Abstract Autism spectrum disorder (ASD) is a multifaced neurodevelopmental disorder with considerable heterogeneity, in which over‐generated reactive oxygen species (ROS) induce a cascade of pathological changes, including cellular apoptosis and inflammatory responses. Given the complex etiology of ASD, no effective treatment is available for ASD. In this work, a specific catalytic nanoenzyme, calcium hexacyanoferrate (III) nanocatalysts (CaH NCs), is designed and engineered for efficient ASD treatment. CaH NCs can mimic the activities of natural enzymes including superoxide dismutase, peroxidase, catalase, and glutathione peroxidase, which mitigates intracellular excessive ROS and regulates redox equilibrium. These CaH NCs modulate mitochondrial membrane potential, elevate B‐cell lymphoma‐2 levels, and suppress pro‐apoptotic proteins, including Caspase‐3 and B‐cell lymphoma‐2‐associated X, thus effectively reducing cellular apoptosis.
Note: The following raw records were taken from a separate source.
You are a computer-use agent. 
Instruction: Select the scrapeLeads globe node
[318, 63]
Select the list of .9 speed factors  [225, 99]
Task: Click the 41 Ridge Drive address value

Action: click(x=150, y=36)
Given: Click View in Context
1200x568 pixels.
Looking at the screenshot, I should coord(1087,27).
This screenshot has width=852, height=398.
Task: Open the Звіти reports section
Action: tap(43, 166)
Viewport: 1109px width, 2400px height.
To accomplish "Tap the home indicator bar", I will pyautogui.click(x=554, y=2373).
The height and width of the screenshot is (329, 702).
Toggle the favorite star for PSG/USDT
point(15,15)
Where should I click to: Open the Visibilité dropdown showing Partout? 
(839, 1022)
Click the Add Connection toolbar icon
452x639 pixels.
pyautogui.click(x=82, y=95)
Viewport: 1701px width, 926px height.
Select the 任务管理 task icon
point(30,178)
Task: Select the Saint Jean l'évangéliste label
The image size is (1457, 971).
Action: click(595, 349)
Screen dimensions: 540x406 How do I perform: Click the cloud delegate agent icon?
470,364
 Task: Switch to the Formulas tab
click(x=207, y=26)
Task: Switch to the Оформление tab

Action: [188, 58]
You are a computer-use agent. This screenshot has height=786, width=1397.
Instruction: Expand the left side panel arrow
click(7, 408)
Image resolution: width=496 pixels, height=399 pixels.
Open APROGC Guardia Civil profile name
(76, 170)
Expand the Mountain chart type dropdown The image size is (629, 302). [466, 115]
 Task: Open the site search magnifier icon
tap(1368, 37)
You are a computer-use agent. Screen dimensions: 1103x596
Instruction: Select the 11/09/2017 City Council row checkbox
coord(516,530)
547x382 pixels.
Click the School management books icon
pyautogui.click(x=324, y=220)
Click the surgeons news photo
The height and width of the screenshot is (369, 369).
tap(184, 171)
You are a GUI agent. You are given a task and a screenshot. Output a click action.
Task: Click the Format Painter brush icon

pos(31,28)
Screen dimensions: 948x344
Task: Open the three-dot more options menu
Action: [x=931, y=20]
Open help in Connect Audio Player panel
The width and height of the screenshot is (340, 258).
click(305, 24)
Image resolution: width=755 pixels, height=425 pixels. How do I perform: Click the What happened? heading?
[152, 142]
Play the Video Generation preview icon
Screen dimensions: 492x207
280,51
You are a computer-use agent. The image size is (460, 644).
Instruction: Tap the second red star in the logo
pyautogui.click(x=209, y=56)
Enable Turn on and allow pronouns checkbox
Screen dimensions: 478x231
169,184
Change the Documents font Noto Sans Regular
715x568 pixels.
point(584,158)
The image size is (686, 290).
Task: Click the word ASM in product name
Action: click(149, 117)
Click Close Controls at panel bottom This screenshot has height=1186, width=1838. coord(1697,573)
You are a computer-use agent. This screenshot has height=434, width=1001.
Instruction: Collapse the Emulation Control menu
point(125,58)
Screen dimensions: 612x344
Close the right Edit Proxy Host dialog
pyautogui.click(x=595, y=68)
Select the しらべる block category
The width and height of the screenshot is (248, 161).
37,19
Importantly, CaH NCs alleviate inflammation by upregulating anti‐inflammatory cytokine interleukin‐10 and downregulating pro‐inflammatory factors, resulting in attenuated activation of microglial and astrocytic and subsequent reduction in neuroinflammation. Subsequently, CaH NCs enhance social abilities, decrease anxiety levels, ameliorate repetitive behaviors, and improve learning and memory in ASD animal models through inflammation regulation and apoptosis inhibition. The CaH NCs in managing and preventing ASD represents a paradigm shift in autism treatment, paving the alternative but efficient way for clinical interventions in neurological conditions.